Cdh1 inhibits WWP2-mediated ubiquitination of PTEN to suppress tumorigenesis in an APC-independent manner
MetadataShow full item record
CitationLiu, Jia, Lixin Wan, Jing Liu, Zhu Yuan, Jinfang Zhang, Jianfeng Guo, Marcos Malumbres, Jiankang Liu, Weiguo Zou, and Wenyi Wei. 2016. “Cdh1 inhibits WWP2-mediated ubiquitination of PTEN to suppress tumorigenesis in an APC-independent manner.” Cell Discovery 2 (1): 15044. doi:10.1038/celldisc.2015.44. http://dx.doi.org/10.1038/celldisc.2015.44.

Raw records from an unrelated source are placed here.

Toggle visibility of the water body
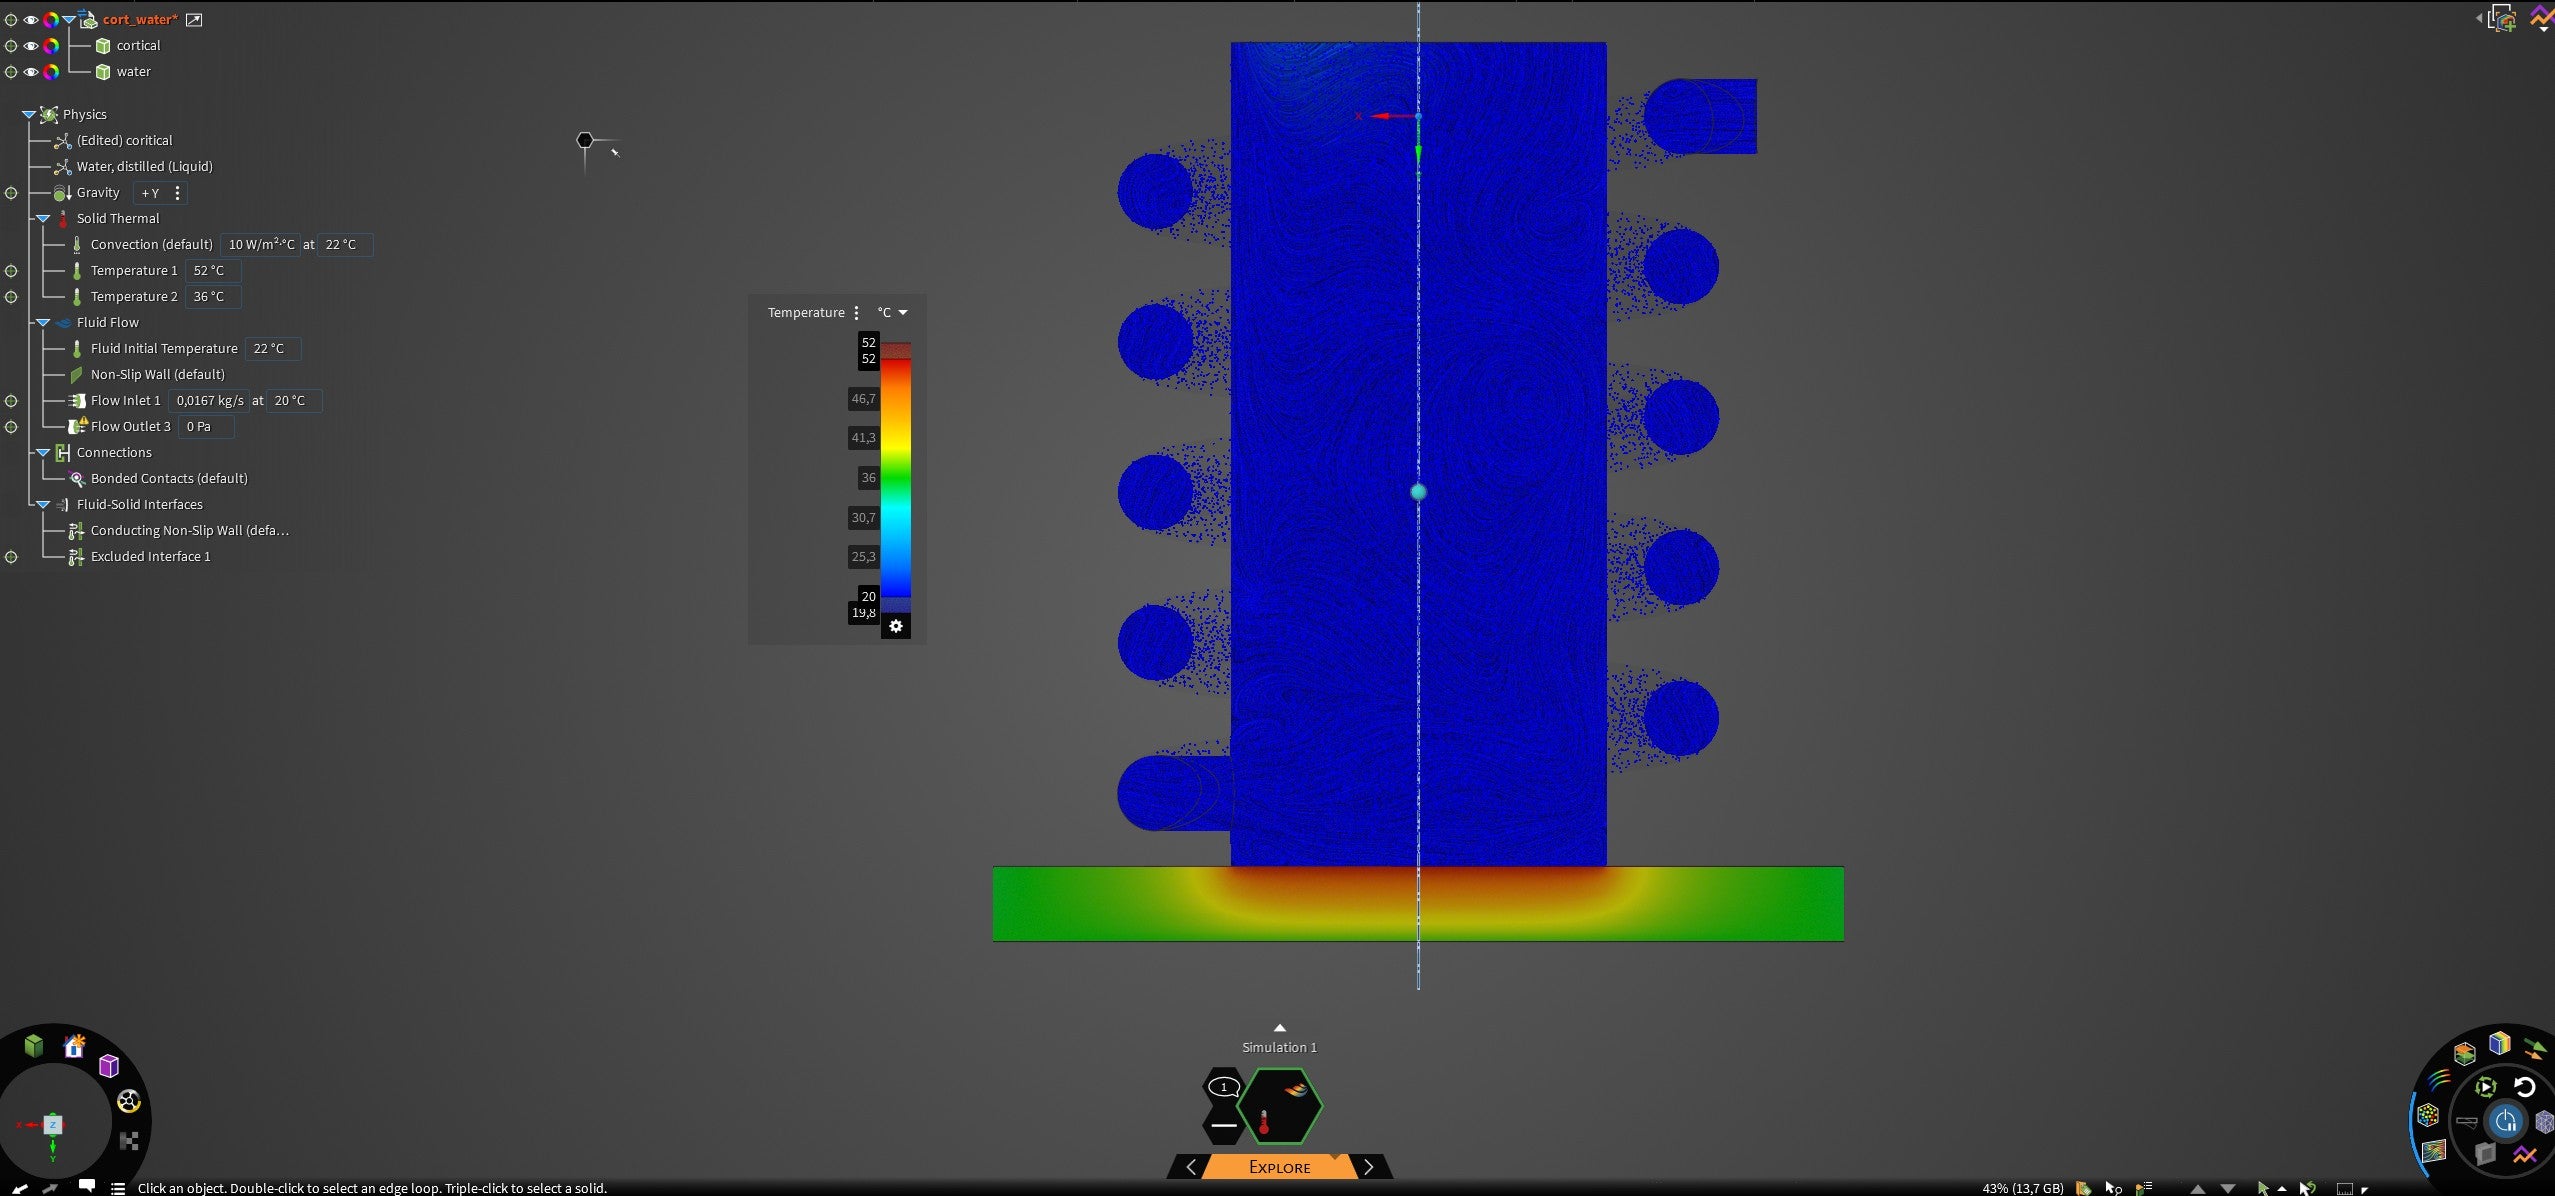Viewport: 2555px width, 1196px height. [x=31, y=72]
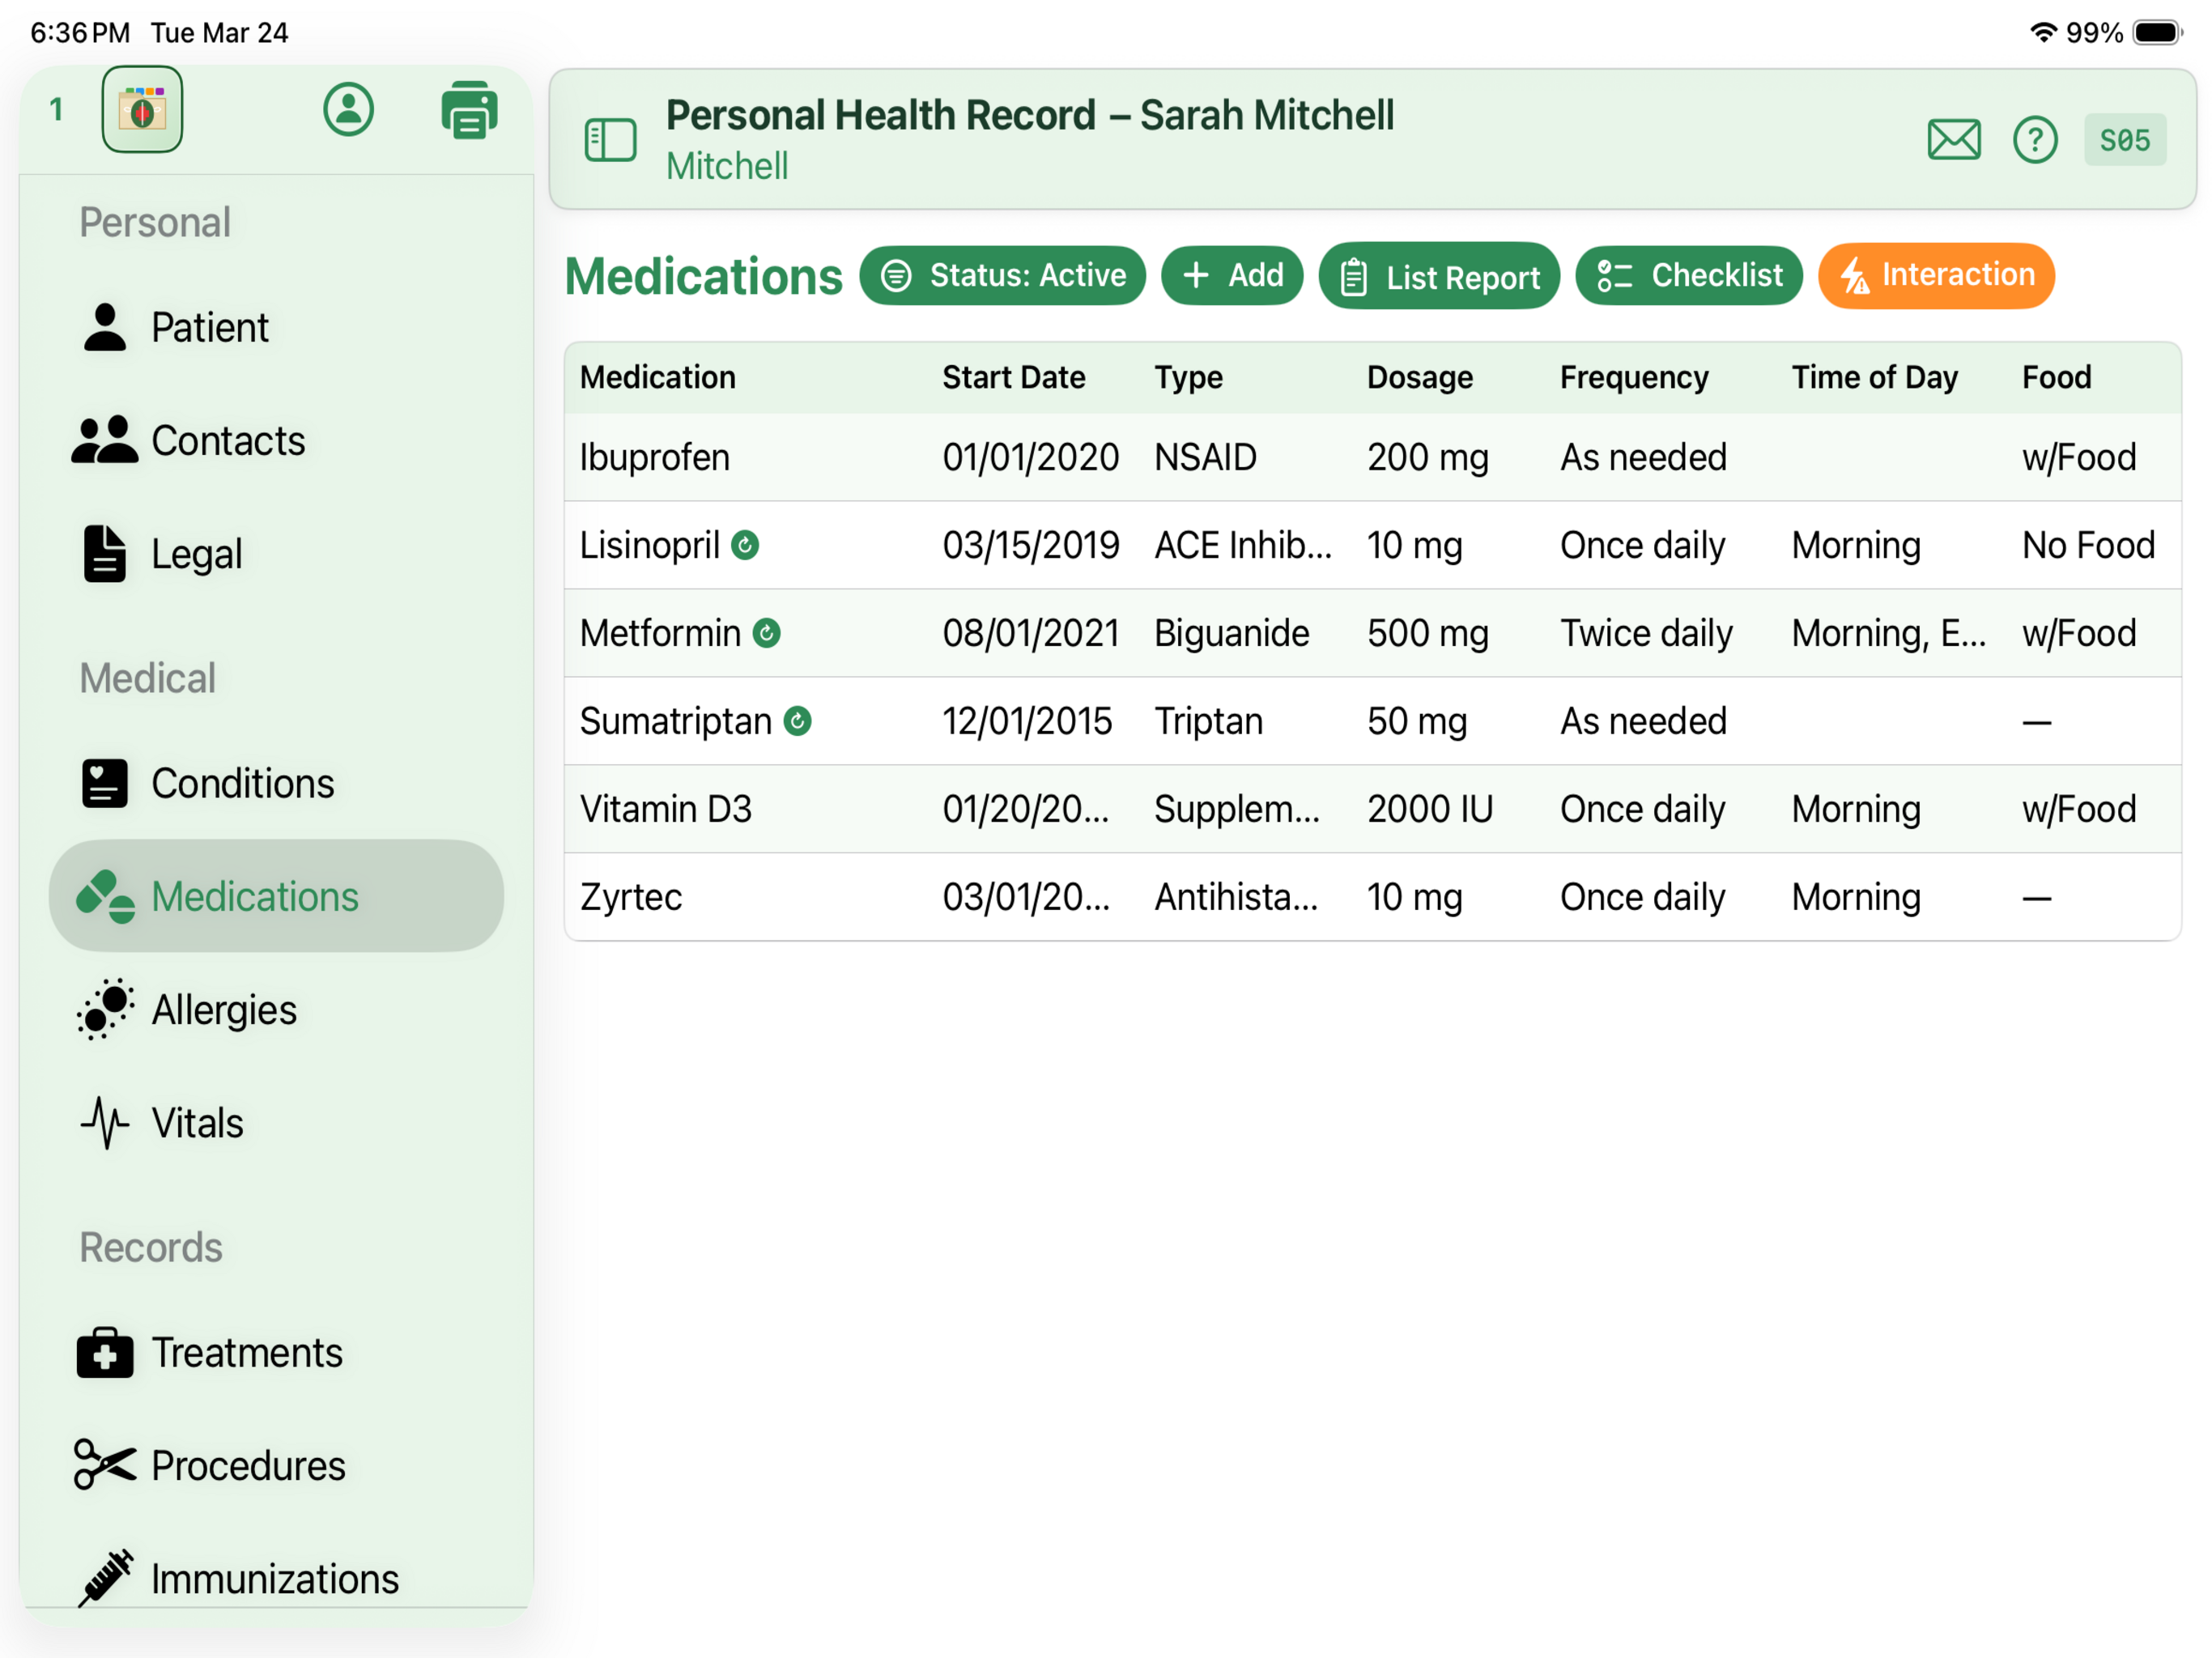
Task: Collapse the Personal section
Action: point(155,222)
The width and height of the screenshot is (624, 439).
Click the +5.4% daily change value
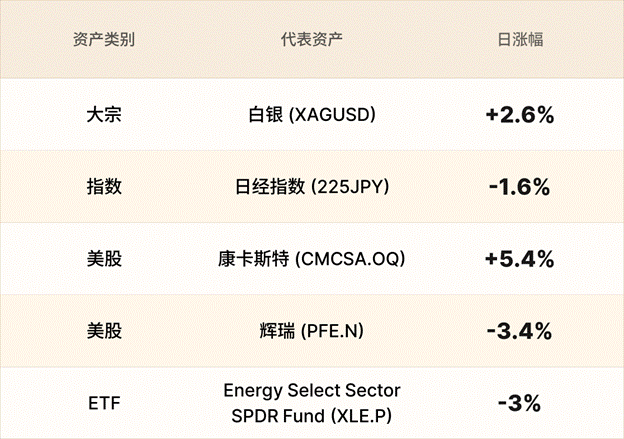click(x=520, y=259)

AbstractAnaphase-promoting complex/cyclosome/Cdh1 is a multi-subunit ubiquitin E3 ligase that drives M to G1 cell cycle progression through primarily earmarking various substrates for ubiquitination and subsequent degradation by the 26S proteasome. Notably, emerging evidence suggested that Cdh1 could also function in various cellular processes independent of anaphase-promoting complex/cyclosome. To this end, we recently identified an anaphase-promoting complex/cyclosome-independent function of Cdh1 in modulating osteoblast differentiation through activating Smurf1, one of the NEDD4 family of HECT domain-containing E3 ligases. However, it remains largely unknown whether Cdh1 could exert its tumor suppressor role through similarly modulating the E3 ligase activities of other NEDD4 family members, most of which have characterized important roles in tumorigenesis. Here we report that in various tumor cells, Cdh1, conversely, suppresses the E3 ligase activity of WWP2, another NEDD4 family protein, in an anaphase-promoting complex/cyclosome-independent manner. As such, loss of Cdh1 activates WWP2, leading to reduced abundance of WWP2 substrates including PTEN, which subsequently activates PI3K/Akt oncogenic signaling to facilitate tumorigenesis. This study expands the non-anaphase-promoting complex/cyclosome function of Cdh1 in regulating the NEDD4 family E3 ligases, and further suggested that enhancing Cdh1 to inhibit the E3 ligase activity of WWP2 could be a promising strategy for treating human cancers.